▶ **Your goal**:
Express the stretch from the start of the records through the line containing "The image size is (1804, 1406)." as a two-column CSV with the columns instruction and response, one row per instruction. Put each field in quotes and turn any line breaks into spaces.

▶ **Provided information**:

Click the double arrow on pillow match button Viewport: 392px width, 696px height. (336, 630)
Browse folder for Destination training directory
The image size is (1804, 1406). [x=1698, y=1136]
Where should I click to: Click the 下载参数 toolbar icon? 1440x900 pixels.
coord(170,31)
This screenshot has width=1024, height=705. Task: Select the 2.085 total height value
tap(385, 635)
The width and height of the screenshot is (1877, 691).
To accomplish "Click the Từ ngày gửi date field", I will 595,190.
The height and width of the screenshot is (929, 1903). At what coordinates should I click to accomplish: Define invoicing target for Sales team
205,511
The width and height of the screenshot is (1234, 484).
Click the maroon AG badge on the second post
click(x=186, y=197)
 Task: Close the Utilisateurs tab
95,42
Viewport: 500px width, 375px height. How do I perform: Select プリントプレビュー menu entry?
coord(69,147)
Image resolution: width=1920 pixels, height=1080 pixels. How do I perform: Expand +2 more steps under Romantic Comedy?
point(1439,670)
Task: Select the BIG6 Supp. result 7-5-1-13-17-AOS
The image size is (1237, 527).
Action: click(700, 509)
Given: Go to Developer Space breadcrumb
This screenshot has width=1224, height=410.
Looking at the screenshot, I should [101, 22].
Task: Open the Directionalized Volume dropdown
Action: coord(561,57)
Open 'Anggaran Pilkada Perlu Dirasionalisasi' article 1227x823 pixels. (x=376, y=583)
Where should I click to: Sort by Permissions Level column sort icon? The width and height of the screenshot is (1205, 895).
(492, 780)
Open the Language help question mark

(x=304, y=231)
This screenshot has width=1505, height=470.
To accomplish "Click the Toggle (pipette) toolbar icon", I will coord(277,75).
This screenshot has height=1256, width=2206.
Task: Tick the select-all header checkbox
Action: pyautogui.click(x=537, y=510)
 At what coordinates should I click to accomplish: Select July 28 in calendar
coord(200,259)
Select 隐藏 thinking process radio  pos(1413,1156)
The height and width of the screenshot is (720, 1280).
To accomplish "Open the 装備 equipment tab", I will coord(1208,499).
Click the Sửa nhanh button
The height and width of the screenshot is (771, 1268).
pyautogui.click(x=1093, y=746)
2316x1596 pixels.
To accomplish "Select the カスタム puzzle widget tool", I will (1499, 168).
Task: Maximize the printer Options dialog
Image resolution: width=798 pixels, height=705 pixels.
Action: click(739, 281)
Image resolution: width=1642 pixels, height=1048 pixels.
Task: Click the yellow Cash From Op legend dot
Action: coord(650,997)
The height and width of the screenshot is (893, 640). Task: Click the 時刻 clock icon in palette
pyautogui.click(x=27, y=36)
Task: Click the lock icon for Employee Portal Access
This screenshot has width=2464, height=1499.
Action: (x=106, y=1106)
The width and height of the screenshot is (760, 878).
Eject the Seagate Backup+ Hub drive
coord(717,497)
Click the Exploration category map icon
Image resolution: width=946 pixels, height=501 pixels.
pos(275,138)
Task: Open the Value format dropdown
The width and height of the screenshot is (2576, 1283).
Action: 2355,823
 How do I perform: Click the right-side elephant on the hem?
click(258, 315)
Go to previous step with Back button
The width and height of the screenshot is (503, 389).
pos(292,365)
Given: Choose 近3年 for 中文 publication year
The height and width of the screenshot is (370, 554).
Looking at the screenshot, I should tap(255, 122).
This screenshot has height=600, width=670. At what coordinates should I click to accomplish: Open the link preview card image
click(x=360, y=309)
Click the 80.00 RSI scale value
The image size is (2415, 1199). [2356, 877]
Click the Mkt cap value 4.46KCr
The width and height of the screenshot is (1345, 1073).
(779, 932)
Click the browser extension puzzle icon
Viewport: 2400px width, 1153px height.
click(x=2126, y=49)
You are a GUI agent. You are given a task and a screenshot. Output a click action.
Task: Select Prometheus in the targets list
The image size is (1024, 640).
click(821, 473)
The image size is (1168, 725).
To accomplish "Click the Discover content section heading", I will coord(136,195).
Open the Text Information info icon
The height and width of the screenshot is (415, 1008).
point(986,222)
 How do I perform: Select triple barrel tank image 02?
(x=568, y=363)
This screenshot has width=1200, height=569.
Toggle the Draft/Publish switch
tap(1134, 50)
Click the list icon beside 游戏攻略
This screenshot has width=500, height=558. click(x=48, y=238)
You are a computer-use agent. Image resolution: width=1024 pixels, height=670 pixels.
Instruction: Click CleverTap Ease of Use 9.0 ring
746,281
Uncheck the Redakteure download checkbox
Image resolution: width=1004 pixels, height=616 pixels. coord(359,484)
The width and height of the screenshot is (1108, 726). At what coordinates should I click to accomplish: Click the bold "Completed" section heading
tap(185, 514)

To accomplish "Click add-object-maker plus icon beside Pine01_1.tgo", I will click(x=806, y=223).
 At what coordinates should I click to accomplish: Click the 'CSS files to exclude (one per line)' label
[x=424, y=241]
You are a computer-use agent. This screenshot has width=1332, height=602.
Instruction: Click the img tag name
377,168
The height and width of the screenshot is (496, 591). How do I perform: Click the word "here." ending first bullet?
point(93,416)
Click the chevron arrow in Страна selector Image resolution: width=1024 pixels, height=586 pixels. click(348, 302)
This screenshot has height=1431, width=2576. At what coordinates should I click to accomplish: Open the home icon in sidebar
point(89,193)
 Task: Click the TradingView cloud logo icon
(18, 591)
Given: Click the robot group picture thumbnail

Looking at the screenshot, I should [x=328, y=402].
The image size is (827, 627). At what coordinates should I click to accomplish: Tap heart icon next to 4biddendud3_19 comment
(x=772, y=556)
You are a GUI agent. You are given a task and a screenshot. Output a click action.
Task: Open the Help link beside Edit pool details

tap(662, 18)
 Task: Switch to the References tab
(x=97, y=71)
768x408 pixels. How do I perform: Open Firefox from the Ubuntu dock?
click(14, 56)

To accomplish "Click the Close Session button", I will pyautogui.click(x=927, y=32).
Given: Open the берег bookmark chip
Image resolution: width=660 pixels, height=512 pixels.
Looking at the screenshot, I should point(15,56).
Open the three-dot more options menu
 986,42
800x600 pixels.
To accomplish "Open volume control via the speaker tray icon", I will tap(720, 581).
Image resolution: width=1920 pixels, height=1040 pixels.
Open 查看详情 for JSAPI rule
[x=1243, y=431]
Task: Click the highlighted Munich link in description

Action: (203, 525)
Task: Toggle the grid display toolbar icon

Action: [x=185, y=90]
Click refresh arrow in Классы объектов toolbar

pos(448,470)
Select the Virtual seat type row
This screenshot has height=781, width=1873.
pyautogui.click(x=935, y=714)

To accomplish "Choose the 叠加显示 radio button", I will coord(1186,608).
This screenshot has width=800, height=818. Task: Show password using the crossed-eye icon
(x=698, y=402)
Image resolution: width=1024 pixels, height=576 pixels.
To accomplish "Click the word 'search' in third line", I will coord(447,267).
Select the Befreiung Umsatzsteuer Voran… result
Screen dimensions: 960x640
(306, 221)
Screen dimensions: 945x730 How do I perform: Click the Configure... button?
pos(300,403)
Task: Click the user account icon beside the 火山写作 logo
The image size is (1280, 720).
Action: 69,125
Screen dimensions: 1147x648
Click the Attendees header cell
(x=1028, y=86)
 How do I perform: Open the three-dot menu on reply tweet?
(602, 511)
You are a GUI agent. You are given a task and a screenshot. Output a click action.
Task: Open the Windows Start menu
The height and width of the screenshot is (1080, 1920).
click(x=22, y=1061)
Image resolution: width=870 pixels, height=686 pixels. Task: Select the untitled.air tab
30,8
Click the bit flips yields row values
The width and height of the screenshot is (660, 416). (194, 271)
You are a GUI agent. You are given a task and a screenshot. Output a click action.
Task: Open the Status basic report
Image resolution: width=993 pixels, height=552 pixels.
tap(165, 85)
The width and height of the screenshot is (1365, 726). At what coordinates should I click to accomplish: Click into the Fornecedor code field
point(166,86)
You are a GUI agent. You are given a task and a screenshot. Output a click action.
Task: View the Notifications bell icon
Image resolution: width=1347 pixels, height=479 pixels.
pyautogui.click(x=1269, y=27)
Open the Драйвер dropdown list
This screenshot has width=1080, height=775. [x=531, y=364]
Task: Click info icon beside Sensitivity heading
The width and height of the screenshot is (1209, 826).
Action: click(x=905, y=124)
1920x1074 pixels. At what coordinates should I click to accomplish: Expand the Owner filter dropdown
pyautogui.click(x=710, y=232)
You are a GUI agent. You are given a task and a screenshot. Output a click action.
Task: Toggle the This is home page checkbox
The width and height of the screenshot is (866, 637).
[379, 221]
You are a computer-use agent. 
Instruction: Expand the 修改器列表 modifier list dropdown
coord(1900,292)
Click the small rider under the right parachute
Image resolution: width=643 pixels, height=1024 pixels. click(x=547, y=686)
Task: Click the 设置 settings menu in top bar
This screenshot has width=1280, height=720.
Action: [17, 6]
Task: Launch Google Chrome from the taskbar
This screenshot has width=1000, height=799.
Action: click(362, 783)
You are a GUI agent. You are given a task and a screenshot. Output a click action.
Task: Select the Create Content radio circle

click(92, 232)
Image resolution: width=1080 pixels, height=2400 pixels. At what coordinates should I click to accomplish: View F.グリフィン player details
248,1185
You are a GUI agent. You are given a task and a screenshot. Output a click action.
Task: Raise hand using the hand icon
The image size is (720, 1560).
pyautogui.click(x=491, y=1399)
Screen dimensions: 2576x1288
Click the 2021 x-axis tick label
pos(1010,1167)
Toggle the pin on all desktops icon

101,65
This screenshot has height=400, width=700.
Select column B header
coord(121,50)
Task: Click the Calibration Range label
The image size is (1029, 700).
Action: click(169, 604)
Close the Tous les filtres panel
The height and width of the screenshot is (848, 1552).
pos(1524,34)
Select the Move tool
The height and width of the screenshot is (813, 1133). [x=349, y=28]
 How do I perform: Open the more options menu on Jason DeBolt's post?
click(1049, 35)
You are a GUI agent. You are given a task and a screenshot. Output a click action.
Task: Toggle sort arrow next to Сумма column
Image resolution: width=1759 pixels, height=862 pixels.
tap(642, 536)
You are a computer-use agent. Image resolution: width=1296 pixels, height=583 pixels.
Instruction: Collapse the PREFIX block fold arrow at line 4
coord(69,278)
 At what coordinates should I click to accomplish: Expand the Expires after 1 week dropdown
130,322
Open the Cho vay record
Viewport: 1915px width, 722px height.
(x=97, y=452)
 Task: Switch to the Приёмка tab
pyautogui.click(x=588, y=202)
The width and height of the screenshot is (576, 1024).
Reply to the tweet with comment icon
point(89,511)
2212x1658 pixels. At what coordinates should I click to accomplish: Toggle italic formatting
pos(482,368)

▶ **Answer to the exercise**:
instruction,response
"Click the double arrow on pillow match button Viewport: 392px width, 696px height.","(336, 630)"
"Browse folder for Destination training directory","The image size is (1804, 1406). [x=1698, y=1136]"